Back in April of 09 we got 12 inches of rain over a 24 hour period and it nearly trapped me because of all the low-water crossings we have around us (I had to get back to the city Monday morning for work.) but I don't think I've ever seen the pond's spillway as full as this before.
The water separating me from the rest of the dam is nearly two feet deep. More than enough to drown the side-by-side that I just used to ferry my mom across there, when it was completely dry, a couple days ago.
The spillway is keeping up, but there must be a lot of pressure on the dam!
And this is NOT a creek, but rather it's our driveway!! Or at least it's supposed to be our driveway, much of which is now halfway down the hill to the pond.
I guess once the ground is dry enough I'll have to limber up the tractor and a shovel or two and put the driveway back where it belongs so we can get out of here. . .
I think maybe it's time to break out the anti-rain gauge and put a stop to this!
But it's not all bad. The timing couldn't have been better. You see, yesterday I had to package up mom and ship her back home to my anxiously waiting sister (If you check mom out of the library and then break her you will have to face the wrath of my sister! She sees that mom is well taken care of but oh man! sisters can be scary!!)
The weather was reasonable and roads to Houston were exceptionally easy traveling yesterday as we made the two hour trip to the airport in more like an hour and three-quarters of easy, relaxed, driving. (Today the highway department was telling people to stay away from Houston because of "catastrophic flooding" and the airport was completely closed down by midnight last night.)
As a result I dropped mom off at curbside check-in earlier than anticipated then made my way over to the cell phone lot where I hung out for a couple hours until I saw on the status page that her flight was actually in the air (I just assumed she was on it. . .) before starting the long trek home. (It would have been a real bitch to just pull a U-turn and keep going once I dropped her off, only to get nearly home before being called back because something went wrong!!!)
Of course I had to do something moronic to mar an otherwise fine example of logistics and planning. And yes, I had to, it's part of the rule book; you will pay taxes, you will die, and you will pull stupid stunts, like leave my book at home. . . (Mind you, I've never actually seen this rule book for myself, but I've sure experienced it a time or two!) So for two hours (Thankfully the flight left on time!!) I listened to highway whine and jet roar while I twiddled my thumbs, read the owners manual (Now why do you suppose they installed the 'ambient lighting' controls over the driver's head if we don't have the ambient lighting package?!) and caught up with some blogs I follow.
Then, I guess just to keep the streak going, I chose to drive the expressway most the way home rather than take the collection of 12 different, and largely empty, back-roads I usually link together to avoid the expressway.
At the time it made sense.
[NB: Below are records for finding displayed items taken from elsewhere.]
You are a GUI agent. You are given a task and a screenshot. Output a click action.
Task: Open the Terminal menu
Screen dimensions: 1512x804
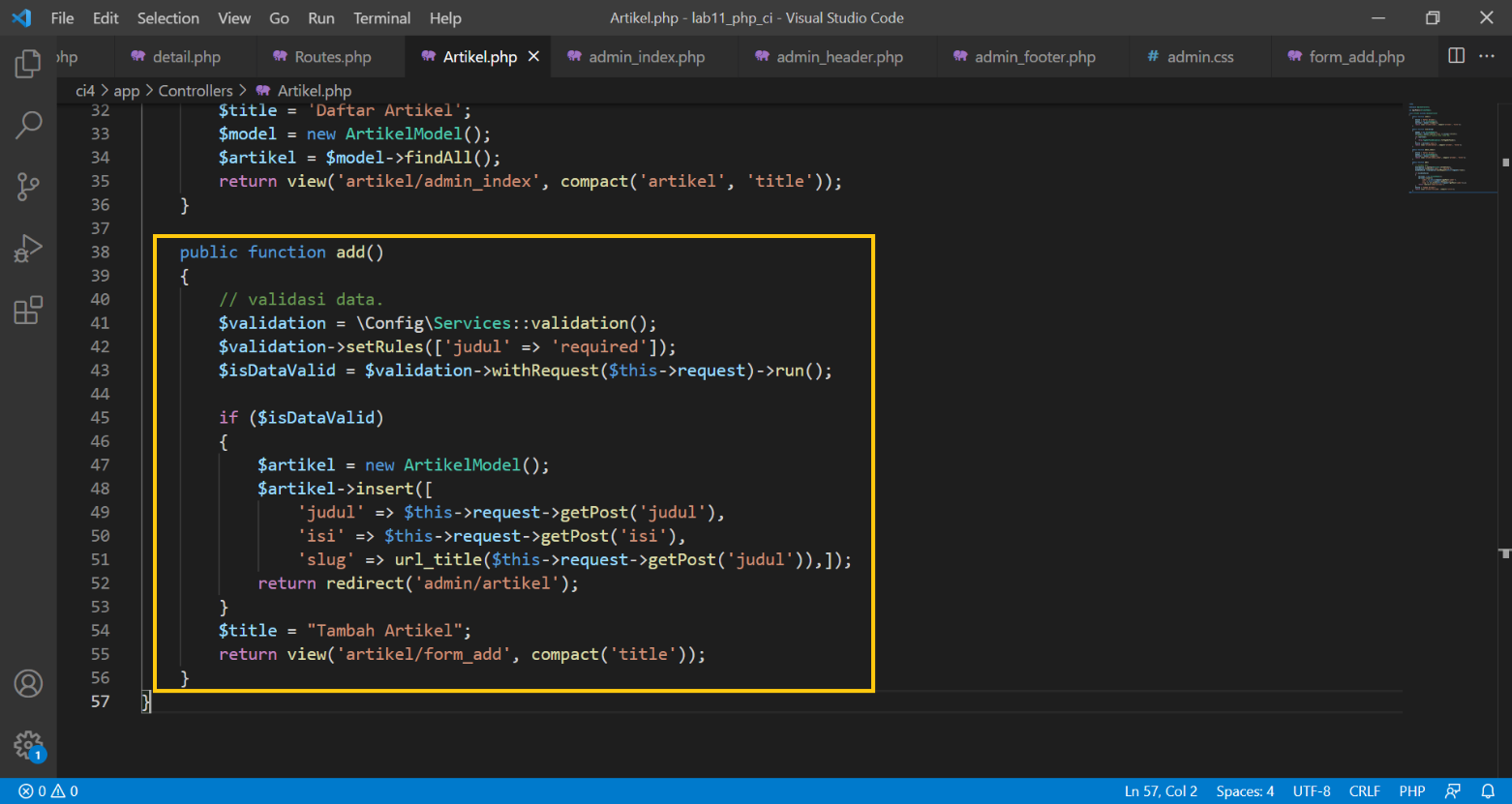381,17
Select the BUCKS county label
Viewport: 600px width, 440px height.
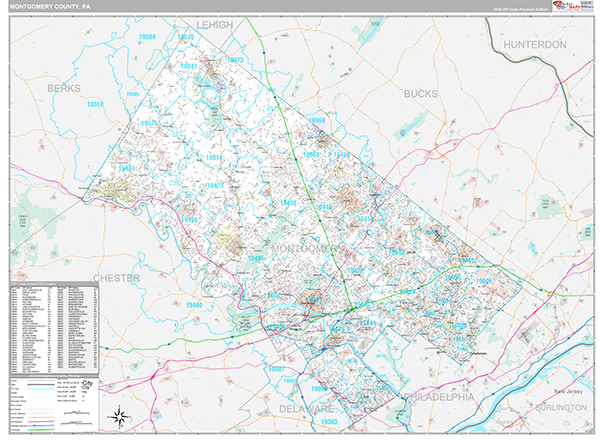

I was going to stop in a town with a Pizza Hut and bring dinner (Of sorts) home, but sitting out there in a solid line of 75MPH weapons of mass destruction, everyone of them jockeying and shoving as if they and only they could somehow break free of the crowd and do their normal 85MPH (This is Texas after all and I10 between Houston and San Antonio is a horrifically over-utilized corridor of commerce, recreation, my-dick's-bigger-than-yours racing and just general getting-from-here-to-there-idness.)
But I digress. Point is, this weather held off until I was home, maybe a little bruised and crowd-weary, but home, so it could have been worse. A LOT worse!